Journal of Umm Al-Qura University for Language Sciences and Literature (Feb 2022)

Evaluating Topic Modeling for Saudi Newspapers Texts Using LDA: A Computational Linguistics Study

  • Afrah Altamimi

DOI
https://doi.org/10.54940/ll16145890
Journal volume & issue
no. 29
pp. 24 – 33

Abstract

Read online

This paper is in the field of natural language processing. It applied unsupervised machine learning approach to identifying the latent topics in Saudi newspapers using one of the most important unsupervised topic modeling algorithms. This algorithm is called Latent Dirichlet Allocation (LDA). I built a corpus from Saudi newspapers, and it contained 4,781 texts after the preprocessing stage. It consisted of 649,734 tokens. The results of training 20 models with ten words showed that the optimal value for the number of topics in those texts is 7 topics.
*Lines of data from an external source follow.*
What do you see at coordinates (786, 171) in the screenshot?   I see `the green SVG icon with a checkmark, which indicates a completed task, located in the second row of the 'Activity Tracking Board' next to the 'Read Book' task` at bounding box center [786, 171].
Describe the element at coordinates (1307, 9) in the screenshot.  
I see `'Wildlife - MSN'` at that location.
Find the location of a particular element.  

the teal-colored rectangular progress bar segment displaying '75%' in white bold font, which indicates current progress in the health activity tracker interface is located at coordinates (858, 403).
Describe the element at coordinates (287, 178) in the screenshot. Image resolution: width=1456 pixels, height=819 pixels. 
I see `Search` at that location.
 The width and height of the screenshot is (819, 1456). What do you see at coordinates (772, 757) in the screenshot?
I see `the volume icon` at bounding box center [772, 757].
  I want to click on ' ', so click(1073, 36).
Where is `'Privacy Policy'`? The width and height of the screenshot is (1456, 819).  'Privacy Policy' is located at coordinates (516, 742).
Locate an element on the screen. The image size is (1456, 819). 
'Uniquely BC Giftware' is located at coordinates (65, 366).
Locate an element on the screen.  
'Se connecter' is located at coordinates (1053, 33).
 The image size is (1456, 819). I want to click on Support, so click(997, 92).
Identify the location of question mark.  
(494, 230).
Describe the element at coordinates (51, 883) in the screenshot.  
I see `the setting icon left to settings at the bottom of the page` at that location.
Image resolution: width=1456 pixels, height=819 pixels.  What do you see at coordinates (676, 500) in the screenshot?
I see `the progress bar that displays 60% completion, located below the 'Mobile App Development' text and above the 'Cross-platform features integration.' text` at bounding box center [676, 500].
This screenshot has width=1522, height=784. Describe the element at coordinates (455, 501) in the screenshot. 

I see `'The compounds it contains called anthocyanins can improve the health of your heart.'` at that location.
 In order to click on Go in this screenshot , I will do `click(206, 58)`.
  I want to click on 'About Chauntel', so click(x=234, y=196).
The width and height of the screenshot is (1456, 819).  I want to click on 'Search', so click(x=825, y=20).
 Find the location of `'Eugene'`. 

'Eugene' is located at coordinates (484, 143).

The 7-topics model got a good coherence degree of 0.6723. These topics were inferred through its ten words that had the highest probabilities on each topic. I interpreted the topics, respectively, according to the following topics: surveillance and awareness, development and improvement, sports, health, economics, domestic affairs, and international politics. The 7-topic model was evaluated qualitatively by manually reviewing the coherence of words in each topic. Also, I reviewed the first fifty texts on each topic to make sure that each of which belongs to the topic that LDA was assigned to it. The qualitative evaluation was supported by the algorithm being conducted again on the texts of each of the seven topics to access more details on each topic separately. Although there are some shortcomings in the results of the topic modeling, they can be optimized and then studied in discourse analysis instead of the traditional approaches.